Otros –como el periódico El Mundo – señalan que Disney pudo ser el hijo bastardo del médico Ginés Carrillo, natural de Almería (España), que en sus años mozos dejó embarazada a Isabel Zamora, lavandera. Tales mezclas interclasistas eran un estigma y la avergonzada madre emigró a Estados Unidos.
En el olvido quedaron los vericuetos afrontados por Isabel en busca del sueño americano; al parecer, dejó al bebé en casa de los Disney y si te vi, no me acuerdo. Un dato verídico es que nunca se encontró la partida oficial del bautizo, el 5 de diciembre de 1901, pero si una de junio de 1902, según el biógrafo Eliot.
Tal vez todo sean chismes de comadres, pero ese nacimiento oscuro siempre atormentó a Walt y este pactó con el director del FBI para que encontrara la verdad a cambio de ser un delator.

- _Datos para examinar_:
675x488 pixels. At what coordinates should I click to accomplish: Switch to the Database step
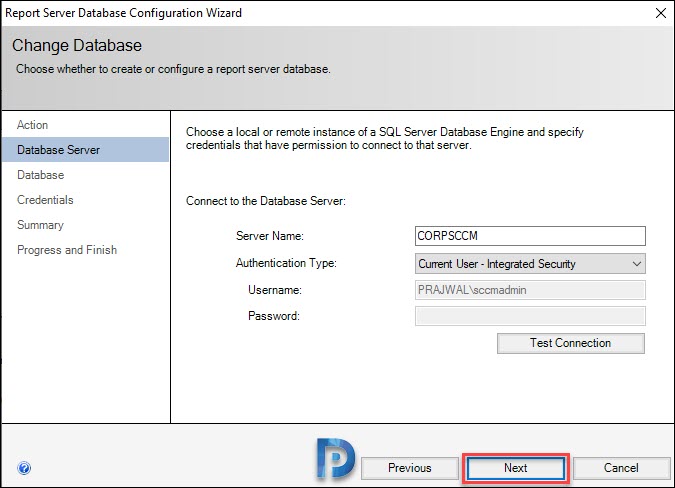41,175
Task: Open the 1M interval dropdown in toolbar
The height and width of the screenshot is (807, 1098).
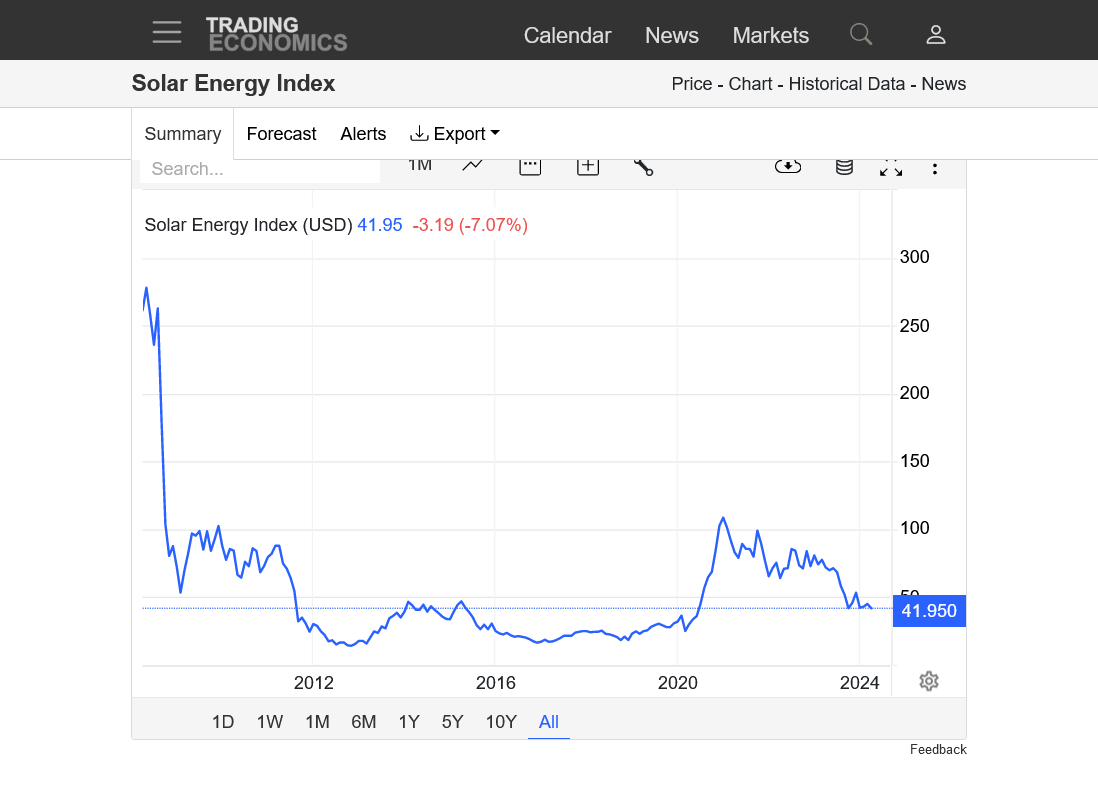Action: tap(420, 165)
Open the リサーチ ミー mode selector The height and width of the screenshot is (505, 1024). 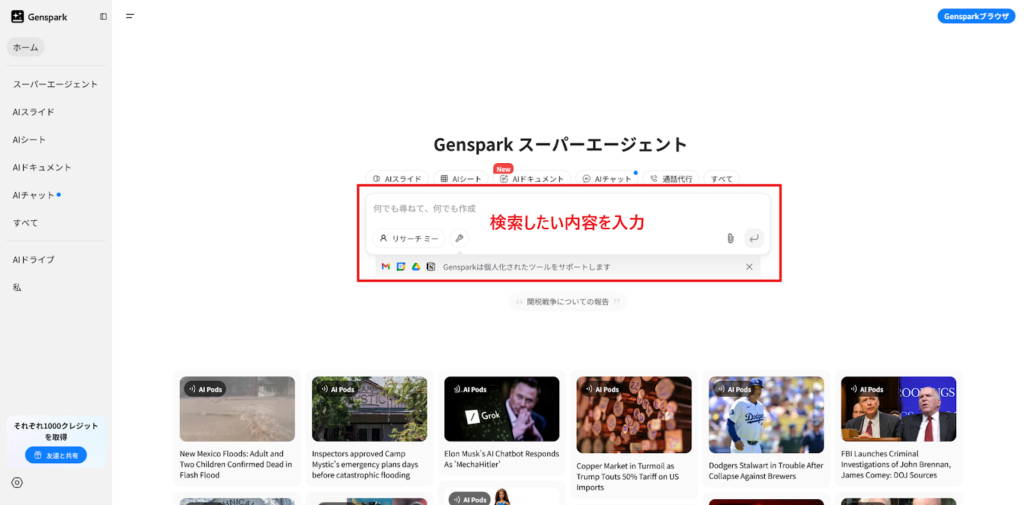click(x=409, y=238)
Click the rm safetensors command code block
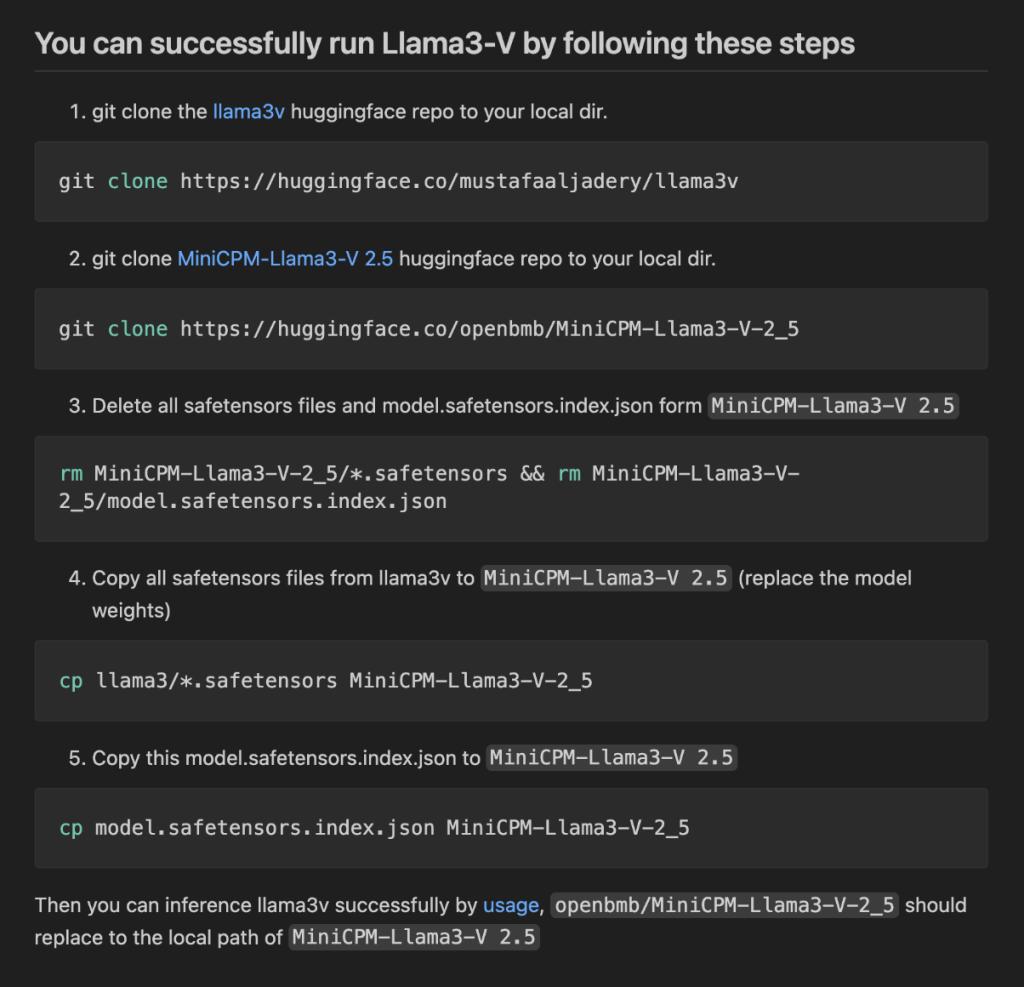Image resolution: width=1024 pixels, height=987 pixels. [511, 487]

- _Ejercicio 1_: ¿Qué lugares geográficos se mencionan en el fragmento seleccionado? Enumérelos todos.
- _Ejercicio 2_: Según el fragmento seleccionado, ¿a qué se dedicaba Isabel Zamora?
Las entradas son un material independiente del fragmento seleccionado.

- _Espacio de respuesta 1_: Almería, España y Estados Unidos.

- _Espacio de respuesta 2_: Era lavandera.